= Paul Glancey =

British journalist

Paul Glancey is a video game producer and former journalist in the United Kingdom. He made his first steps into the videogame industry as a writer with Zzap!64 and CVG before contributing a few reviews to Mean Machines (Wrestle War in issue 9 was the first). Like Julian Rignall and Richard Leadbetter, he tended to appear in both EMAP magazines at the same time.

He went on to launch MegaTech — the first UK Mega Drive only magazine. This was an impressive publication, which, at its peak, had a monthly sale of over 40,000 copies. Ultimately, its publisher, EMAP Images, sold the magazine to Maverick Magazines, the publisher of a competing magazine called Mega Drive Advanced Gaming. Shortly after MegaTech was bought, Maverick closed it down.

After ten years in videogames journalism Paul moved into the business itself by becoming the Senior Game Evaluator at publisher Eidos Interactive from 1998 to 2000.

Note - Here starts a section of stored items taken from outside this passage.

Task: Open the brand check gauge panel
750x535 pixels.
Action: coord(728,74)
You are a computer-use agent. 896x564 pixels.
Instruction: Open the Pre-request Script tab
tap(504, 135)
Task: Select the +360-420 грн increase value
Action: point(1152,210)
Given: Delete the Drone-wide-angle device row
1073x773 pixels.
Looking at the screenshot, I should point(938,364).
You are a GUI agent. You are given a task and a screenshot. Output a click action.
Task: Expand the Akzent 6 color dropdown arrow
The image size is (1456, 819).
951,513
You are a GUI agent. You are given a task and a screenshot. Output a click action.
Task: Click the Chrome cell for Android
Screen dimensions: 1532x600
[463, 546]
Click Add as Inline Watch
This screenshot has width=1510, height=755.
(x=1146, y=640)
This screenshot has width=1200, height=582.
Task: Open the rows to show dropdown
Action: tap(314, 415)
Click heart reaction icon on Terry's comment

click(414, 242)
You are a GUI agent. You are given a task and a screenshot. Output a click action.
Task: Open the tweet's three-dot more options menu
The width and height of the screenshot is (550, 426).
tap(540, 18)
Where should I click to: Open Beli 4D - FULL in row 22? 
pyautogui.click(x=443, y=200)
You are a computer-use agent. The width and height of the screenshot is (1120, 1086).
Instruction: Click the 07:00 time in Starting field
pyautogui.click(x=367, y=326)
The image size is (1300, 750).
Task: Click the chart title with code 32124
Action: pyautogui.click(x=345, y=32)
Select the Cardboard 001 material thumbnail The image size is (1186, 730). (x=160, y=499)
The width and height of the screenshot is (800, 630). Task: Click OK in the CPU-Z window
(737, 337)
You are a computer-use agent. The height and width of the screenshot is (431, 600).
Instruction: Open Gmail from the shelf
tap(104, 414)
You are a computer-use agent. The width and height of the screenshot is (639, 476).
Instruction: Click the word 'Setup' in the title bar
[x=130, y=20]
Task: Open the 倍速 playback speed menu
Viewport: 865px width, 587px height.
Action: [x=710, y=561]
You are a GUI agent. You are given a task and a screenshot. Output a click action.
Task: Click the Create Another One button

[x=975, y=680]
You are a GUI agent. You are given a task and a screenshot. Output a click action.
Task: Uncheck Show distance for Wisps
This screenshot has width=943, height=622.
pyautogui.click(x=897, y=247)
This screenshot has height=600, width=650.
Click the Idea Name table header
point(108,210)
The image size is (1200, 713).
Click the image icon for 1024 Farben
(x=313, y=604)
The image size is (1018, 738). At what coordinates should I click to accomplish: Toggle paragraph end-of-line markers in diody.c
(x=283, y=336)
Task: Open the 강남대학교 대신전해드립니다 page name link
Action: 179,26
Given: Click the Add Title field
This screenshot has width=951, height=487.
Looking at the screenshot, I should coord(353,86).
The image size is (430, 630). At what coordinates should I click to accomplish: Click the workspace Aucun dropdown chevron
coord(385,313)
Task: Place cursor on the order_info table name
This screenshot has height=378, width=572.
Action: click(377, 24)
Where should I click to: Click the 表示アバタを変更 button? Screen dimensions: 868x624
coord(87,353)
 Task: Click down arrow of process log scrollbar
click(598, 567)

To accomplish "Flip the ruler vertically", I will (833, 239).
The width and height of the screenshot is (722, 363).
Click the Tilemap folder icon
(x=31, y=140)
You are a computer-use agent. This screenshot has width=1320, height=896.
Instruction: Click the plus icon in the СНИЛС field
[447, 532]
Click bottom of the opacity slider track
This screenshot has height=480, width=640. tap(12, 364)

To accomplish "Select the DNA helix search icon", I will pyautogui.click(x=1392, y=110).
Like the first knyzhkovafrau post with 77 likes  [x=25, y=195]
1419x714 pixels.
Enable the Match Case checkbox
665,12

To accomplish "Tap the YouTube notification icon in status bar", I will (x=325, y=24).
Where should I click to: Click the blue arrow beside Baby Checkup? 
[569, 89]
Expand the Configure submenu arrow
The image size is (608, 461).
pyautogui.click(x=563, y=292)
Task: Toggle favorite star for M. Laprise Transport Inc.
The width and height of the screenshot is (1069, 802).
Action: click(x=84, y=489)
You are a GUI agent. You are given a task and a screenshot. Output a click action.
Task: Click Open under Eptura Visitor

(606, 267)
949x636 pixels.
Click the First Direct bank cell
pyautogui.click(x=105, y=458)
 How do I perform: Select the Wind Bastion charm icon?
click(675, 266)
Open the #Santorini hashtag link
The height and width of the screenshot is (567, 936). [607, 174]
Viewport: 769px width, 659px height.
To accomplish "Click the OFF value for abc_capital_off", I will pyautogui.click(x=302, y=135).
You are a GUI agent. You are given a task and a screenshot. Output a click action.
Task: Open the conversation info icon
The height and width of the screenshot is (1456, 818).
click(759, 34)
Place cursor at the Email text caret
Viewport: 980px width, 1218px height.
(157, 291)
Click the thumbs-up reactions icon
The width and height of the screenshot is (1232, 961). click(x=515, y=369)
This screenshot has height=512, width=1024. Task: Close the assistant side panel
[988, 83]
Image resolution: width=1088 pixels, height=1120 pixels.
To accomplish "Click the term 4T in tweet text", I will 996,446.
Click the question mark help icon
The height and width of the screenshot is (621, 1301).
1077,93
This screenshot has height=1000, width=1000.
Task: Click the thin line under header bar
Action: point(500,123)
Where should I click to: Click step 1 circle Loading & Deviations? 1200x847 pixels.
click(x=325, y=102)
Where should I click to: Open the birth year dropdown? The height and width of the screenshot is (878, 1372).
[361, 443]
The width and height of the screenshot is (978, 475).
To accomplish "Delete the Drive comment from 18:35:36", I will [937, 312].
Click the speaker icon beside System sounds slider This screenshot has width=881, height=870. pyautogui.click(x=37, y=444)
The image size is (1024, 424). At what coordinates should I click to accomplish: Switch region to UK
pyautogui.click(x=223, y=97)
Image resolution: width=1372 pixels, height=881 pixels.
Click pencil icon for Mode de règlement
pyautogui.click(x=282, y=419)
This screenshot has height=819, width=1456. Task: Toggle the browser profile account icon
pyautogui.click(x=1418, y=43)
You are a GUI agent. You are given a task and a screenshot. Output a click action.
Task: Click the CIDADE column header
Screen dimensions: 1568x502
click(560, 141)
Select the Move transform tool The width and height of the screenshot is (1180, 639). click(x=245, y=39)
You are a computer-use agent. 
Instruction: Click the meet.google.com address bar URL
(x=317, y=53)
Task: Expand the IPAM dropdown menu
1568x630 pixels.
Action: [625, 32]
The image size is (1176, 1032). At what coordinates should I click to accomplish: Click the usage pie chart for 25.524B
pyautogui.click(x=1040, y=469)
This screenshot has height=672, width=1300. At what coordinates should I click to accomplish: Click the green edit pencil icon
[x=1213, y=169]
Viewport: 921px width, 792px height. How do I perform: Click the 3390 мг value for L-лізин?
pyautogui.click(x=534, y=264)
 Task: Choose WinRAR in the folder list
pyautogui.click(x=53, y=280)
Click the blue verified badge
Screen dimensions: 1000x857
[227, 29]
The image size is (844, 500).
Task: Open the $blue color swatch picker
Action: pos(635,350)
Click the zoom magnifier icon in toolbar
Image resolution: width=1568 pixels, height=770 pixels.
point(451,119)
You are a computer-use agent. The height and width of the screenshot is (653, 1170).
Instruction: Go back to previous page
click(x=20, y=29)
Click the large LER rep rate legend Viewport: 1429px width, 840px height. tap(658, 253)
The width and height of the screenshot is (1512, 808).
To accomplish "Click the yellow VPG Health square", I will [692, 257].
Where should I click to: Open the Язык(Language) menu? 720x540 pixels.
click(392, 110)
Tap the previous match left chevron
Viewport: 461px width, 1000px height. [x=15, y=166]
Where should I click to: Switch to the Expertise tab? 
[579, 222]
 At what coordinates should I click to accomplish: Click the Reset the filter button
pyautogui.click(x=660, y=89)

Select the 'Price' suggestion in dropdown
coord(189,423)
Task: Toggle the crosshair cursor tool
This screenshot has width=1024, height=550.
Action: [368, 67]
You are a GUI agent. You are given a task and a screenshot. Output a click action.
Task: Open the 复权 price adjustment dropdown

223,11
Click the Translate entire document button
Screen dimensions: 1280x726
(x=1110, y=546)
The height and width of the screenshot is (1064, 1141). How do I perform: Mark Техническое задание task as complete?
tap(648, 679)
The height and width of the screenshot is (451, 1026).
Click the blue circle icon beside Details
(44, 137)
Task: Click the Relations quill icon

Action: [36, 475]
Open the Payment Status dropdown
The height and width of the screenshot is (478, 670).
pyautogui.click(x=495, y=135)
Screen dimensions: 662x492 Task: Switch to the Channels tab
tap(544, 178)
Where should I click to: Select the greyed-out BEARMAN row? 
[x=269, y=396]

He has worked as a Senior Producer at Electronic Arts' Criterion studio in Guildford, UK. Criterion has developed the best-selling Burnout series and 'gun porn' shooter Black. After that, Paul worked at BlackRock Studio followed by a period as Game Design Manager at Ubisoft Reflections. He was a Senior Designer/Producer at Criterion. In September 2021 Glancey became a Design Manager at Double Eleven Limited.